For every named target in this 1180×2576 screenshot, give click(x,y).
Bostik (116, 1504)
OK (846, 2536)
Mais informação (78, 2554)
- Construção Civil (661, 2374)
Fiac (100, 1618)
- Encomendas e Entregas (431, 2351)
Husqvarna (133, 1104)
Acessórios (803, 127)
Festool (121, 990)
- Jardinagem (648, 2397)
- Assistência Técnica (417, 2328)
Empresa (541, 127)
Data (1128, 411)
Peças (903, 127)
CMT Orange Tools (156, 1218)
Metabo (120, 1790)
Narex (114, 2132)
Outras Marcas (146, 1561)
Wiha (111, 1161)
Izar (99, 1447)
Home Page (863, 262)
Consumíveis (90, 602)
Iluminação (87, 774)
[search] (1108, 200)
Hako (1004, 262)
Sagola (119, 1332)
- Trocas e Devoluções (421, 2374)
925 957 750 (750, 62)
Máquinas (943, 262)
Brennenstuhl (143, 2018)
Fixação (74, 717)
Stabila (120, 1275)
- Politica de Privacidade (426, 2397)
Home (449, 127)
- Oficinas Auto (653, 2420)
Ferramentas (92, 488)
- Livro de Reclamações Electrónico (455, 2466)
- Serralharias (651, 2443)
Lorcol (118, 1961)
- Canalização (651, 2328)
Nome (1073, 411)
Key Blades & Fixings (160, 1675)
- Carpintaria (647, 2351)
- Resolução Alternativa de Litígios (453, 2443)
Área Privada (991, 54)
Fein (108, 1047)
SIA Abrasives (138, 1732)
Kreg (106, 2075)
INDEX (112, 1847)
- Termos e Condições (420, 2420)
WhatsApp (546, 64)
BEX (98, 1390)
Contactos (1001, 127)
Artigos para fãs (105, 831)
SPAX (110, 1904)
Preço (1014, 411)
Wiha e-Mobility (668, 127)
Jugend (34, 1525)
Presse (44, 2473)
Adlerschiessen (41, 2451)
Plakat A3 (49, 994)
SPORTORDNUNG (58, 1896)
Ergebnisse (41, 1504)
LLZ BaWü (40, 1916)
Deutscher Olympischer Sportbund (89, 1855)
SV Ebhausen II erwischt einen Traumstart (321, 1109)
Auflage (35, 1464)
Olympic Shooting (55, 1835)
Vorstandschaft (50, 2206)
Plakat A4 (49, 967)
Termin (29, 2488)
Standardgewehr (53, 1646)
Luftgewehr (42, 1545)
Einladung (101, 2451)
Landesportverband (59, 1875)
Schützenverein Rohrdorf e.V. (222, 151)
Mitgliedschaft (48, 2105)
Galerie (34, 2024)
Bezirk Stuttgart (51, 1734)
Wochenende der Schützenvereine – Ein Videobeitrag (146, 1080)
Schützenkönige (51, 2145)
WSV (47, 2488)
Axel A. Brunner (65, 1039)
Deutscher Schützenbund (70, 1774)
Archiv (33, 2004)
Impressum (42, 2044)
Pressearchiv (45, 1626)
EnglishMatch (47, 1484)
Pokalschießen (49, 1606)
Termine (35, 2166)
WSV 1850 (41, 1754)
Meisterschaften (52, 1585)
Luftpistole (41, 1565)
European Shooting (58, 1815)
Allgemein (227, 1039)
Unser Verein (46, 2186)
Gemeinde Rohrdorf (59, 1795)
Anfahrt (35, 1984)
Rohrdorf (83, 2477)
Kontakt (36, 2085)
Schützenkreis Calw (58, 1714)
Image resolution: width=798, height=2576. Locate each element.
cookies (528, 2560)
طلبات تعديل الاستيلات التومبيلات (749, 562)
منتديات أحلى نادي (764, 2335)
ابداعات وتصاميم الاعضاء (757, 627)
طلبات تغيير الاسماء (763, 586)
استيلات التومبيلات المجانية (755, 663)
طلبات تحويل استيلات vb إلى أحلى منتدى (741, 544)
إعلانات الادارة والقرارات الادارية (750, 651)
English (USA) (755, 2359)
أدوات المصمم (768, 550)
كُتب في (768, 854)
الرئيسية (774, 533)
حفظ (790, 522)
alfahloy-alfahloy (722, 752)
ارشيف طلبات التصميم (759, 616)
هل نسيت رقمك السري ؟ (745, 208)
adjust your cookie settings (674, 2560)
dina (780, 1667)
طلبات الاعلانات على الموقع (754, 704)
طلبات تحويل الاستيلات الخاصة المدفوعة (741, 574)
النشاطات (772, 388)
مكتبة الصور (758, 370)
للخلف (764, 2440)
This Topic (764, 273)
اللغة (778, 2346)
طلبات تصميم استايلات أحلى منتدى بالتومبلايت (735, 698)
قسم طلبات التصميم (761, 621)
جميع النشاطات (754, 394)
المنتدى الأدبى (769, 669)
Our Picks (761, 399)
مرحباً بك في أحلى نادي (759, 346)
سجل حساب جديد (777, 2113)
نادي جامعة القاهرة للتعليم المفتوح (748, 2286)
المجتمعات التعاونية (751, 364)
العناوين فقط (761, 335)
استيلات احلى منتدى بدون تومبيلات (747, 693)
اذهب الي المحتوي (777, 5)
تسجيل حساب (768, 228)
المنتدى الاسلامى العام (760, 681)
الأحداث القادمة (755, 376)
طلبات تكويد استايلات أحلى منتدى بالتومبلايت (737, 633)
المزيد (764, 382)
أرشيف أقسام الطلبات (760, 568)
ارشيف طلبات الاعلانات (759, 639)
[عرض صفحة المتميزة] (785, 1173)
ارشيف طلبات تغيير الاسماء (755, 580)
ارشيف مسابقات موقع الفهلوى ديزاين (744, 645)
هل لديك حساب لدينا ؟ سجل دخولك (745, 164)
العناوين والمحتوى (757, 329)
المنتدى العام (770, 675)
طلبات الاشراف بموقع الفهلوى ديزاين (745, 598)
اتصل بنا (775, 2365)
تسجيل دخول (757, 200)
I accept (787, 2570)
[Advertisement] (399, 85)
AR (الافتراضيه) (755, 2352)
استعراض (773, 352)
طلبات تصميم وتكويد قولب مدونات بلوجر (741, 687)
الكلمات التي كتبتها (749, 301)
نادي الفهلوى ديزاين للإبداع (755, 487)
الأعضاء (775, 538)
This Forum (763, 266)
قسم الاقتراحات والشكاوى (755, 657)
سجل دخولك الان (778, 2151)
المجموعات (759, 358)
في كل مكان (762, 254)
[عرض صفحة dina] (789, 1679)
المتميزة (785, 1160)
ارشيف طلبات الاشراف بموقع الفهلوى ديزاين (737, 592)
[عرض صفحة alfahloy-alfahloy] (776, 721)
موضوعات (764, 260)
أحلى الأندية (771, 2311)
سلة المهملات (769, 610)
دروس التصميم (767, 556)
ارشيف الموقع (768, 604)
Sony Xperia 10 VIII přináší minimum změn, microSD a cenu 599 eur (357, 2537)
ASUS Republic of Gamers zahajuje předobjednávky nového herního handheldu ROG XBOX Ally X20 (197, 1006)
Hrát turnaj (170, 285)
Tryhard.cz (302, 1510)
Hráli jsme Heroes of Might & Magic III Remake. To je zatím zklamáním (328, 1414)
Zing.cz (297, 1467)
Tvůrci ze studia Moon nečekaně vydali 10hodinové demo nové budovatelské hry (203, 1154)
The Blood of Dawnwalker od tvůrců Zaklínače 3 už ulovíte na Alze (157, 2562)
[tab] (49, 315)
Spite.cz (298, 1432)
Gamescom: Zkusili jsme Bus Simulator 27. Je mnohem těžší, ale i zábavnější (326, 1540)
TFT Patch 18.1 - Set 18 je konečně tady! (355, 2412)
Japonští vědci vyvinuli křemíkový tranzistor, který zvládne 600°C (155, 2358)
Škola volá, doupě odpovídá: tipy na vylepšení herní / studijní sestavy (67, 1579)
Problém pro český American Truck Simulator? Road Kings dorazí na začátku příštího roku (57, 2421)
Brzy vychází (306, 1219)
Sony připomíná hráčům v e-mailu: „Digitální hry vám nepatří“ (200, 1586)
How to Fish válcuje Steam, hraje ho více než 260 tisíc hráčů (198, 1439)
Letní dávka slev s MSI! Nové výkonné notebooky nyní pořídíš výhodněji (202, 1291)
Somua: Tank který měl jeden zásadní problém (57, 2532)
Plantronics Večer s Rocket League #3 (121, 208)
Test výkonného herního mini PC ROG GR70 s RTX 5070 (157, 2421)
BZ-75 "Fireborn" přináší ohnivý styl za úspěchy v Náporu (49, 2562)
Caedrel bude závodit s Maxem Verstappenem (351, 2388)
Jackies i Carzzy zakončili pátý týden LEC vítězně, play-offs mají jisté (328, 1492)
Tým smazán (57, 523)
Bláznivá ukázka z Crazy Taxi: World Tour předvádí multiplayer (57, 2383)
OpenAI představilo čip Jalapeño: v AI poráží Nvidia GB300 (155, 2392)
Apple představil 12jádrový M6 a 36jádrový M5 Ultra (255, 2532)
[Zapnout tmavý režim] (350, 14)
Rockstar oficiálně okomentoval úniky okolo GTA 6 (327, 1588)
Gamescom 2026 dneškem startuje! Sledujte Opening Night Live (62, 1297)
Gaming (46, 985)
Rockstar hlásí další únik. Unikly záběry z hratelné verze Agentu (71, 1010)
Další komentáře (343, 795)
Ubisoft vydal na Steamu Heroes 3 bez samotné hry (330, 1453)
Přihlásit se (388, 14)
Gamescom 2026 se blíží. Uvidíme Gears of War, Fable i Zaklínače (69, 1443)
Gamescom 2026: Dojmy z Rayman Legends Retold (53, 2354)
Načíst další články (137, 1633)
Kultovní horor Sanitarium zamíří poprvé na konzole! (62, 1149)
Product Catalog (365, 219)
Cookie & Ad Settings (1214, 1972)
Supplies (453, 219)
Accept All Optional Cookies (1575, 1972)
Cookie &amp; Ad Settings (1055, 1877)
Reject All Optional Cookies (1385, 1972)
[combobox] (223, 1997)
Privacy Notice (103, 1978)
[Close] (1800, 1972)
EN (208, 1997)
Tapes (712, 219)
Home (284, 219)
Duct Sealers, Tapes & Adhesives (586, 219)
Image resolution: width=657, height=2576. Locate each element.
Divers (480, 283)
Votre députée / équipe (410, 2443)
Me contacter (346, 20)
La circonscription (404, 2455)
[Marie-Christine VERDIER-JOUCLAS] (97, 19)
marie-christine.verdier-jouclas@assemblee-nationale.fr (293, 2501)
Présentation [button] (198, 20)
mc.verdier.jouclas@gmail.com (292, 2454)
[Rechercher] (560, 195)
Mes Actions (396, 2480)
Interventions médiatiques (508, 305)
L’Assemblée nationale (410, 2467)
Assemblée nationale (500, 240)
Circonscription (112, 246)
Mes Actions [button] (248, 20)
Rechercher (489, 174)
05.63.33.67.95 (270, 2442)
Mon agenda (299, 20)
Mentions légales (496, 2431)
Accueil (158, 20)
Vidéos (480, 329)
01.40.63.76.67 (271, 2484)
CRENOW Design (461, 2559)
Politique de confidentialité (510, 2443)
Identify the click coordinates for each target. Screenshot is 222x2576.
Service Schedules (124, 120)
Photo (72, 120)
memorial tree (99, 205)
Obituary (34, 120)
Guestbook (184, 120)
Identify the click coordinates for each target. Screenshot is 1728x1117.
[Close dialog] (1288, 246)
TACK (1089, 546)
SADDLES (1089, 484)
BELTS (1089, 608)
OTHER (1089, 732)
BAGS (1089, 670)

■ ■ ■ ■ ■

WORK ORDER
Taking the material above, extract exactly and only the lines from the line with "OK (846, 2536)" to the line with "WhatsApp (546, 64)", inclusive of both.

YOUR RESPONSE
OK (846, 2536)
Mais informação (78, 2554)
- Construção Civil (661, 2374)
Fiac (100, 1618)
- Encomendas e Entregas (431, 2351)
Husqvarna (133, 1104)
Acessórios (803, 127)
Festool (121, 990)
- Jardinagem (648, 2397)
- Assistência Técnica (417, 2328)
Empresa (541, 127)
Data (1128, 411)
Peças (903, 127)
CMT Orange Tools (156, 1218)
Metabo (120, 1790)
Narex (114, 2132)
Outras Marcas (146, 1561)
Wiha (111, 1161)
Izar (99, 1447)
Home Page (863, 262)
Consumíveis (90, 602)
Iluminação (87, 774)
[search] (1108, 200)
Hako (1004, 262)
Sagola (119, 1332)
- Trocas e Devoluções (421, 2374)
925 957 750 (750, 62)
Máquinas (943, 262)
Brennenstuhl (143, 2018)
Fixação (74, 717)
Stabila (120, 1275)
- Politica de Privacidade (426, 2397)
Home (449, 127)
- Oficinas Auto (653, 2420)
Ferramentas (92, 488)
- Livro de Reclamações Electrónico (455, 2466)
- Serralharias (651, 2443)
Lorcol (118, 1961)
- Canalização (651, 2328)
Nome (1073, 411)
Key Blades & Fixings (160, 1675)
- Carpintaria (647, 2351)
- Resolução Alternativa de Litígios (453, 2443)
Área Privada (991, 54)
Fein (108, 1047)
SIA Abrasives (138, 1732)
Kreg (106, 2075)
INDEX (112, 1847)
- Termos e Condições (420, 2420)
WhatsApp (546, 64)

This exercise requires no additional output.